- Lost in a world of fantasy, young working-class Paul dreams of escaping his dreary existence in turn-of-the-century Pittsburgh. As fate would have it Paul gets his chance by stealing some money and subsequently running off to glamorous New York City.—Anonymous
- Set in the year 1906, 'Paul's Case', is about a young teenage boy who struggles to fit in at home and in school. The story begins with Paul (Eric Roberts), suspended from his high school. He meets with his principal and teachers who complain about Paul's "defiant manner" in class and the "physical aversion" he exhibits toward his teachers. One of Paul's teachers also mentions that Paul's mother died back when he was a child in Colorado.
Paul works as an usher at Carnegie Hall in Pittsburgh. His job is one of the only parts of his life he enjoys. He stays for the concert and enjoys the social scene while losing himself in the music. After the concert, Paul follows the soloist backstage to have a talk with her inside her dressing room about her acting career.
It is soon revealed that Paul and his father have a poor relationship. Upon returning home very late one night, Paul enters through the basement window to avoid a confrontation with his father.
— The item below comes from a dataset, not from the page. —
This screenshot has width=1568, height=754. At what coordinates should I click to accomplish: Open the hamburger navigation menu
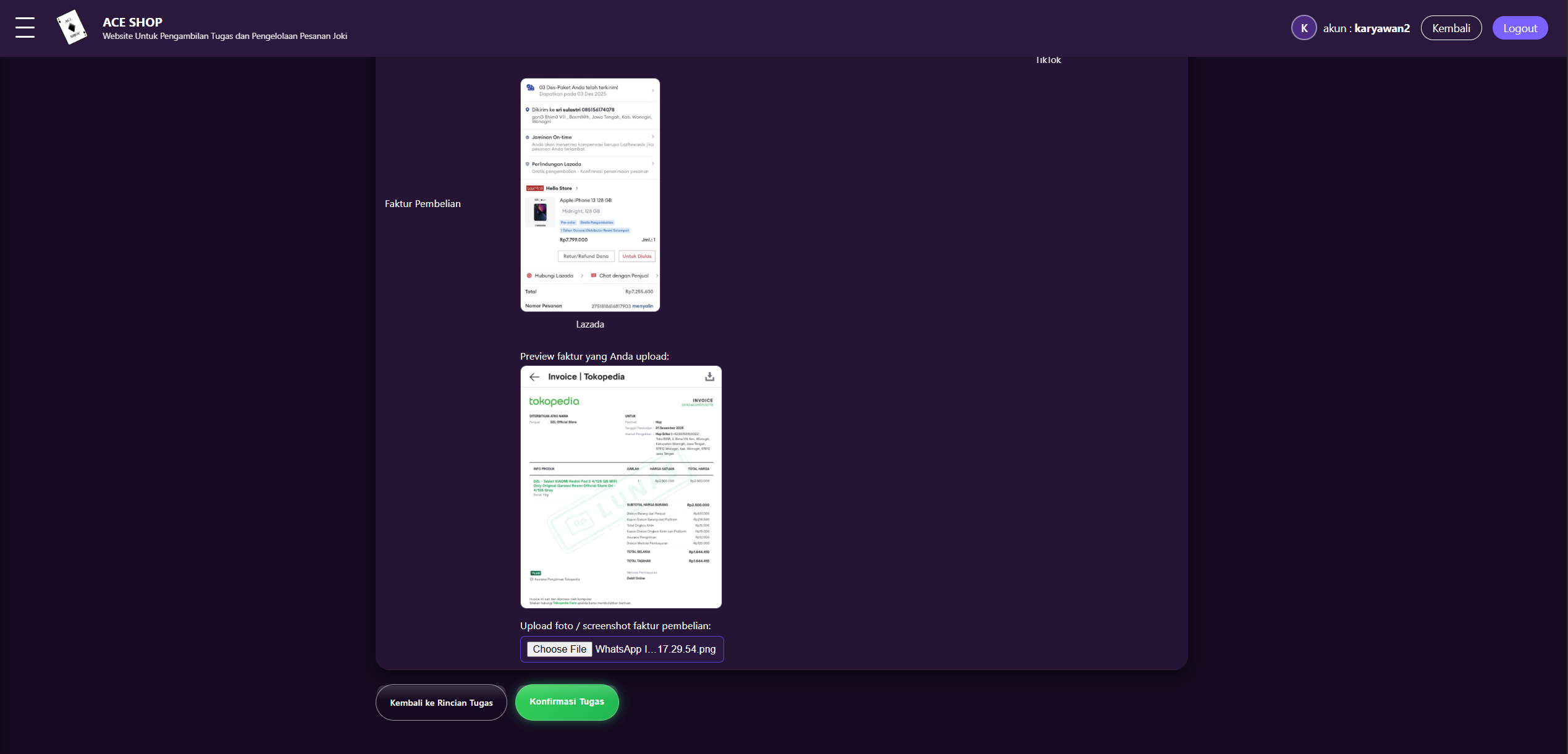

Paul's relationship with his father is full of tension. While in the basement, Paul gets nervous that his father will come downstairs with a shotgun and kill him. Paul stays awake for the remainder of the night, imagining what would happen if his father mistook him for a burglar and shot him, or if his dad would recognize him in time. Not only does Paul wonder if his father will recognize him in time, but he also entertains the idea of his father possibly regretting not shooting him when he had the chance to do so.
Paul despises the people on Cordelia Street where he and his father live as they serve to remind him of his own lackluster life. Although his father considers him a role model for Paul, Paul is unimpressed by a plodding young man who works for an iron company and is married with four children. While Paul longs to be wealthy, cultivated, and powerful, he lacks the stamina and ambition to attempt to change his condition. Instead, Paul escapes his monotonous life by visiting Charley Edwards; a young actor that frequents Carnegie Hall (and whom Paul clearly has a crush on). Later on, Paul makes it clear to one of his teachers that his job ushering is more important than his schoolwork, causing his father to prevent him from continuing to work as an usher.
Paul takes a train to New York City after stealing money from his new clerical job that his father sets him up with. Paul buys an expensive wardrobe, rents a room at the Waldorf-Astoria Hotel, and walks around the city. He also meets a college guy from San Francisco at the hotel bar, who describes the city's lively social scene. His few days of impersonating a rich, privileged young man, brings Paul more contentment than he had ever known because living a prosperous life is Paul's only hope and dream. However, on the eighth day of his stay in New York, after spending most of his money, Paul read from a Pittsburgh newspaper that his theft has been made public. His father has returned the money and is on his way to New York City to bring Paul back home to Pittsburgh.
Paul then reveals that he had bought a gun on his first day in New York City, and briefly considers shooting himself to avoid returning to his old life in Pittsburgh. Paul, after seeing his father arrive at the hotel, checks out and takes a train out of town. Rather than return to Pittsburgh, Paul disembarks somewhere along the way, and walks along a snowy track through the woods and finds himself at an overpass over some train tracks. Paul commits suicide by jumping off the overpass and in front of a moving train. Paul made the ultimate decision of taking his own life because the thought of returning to his old repressed lifestyle was too much for him to handle.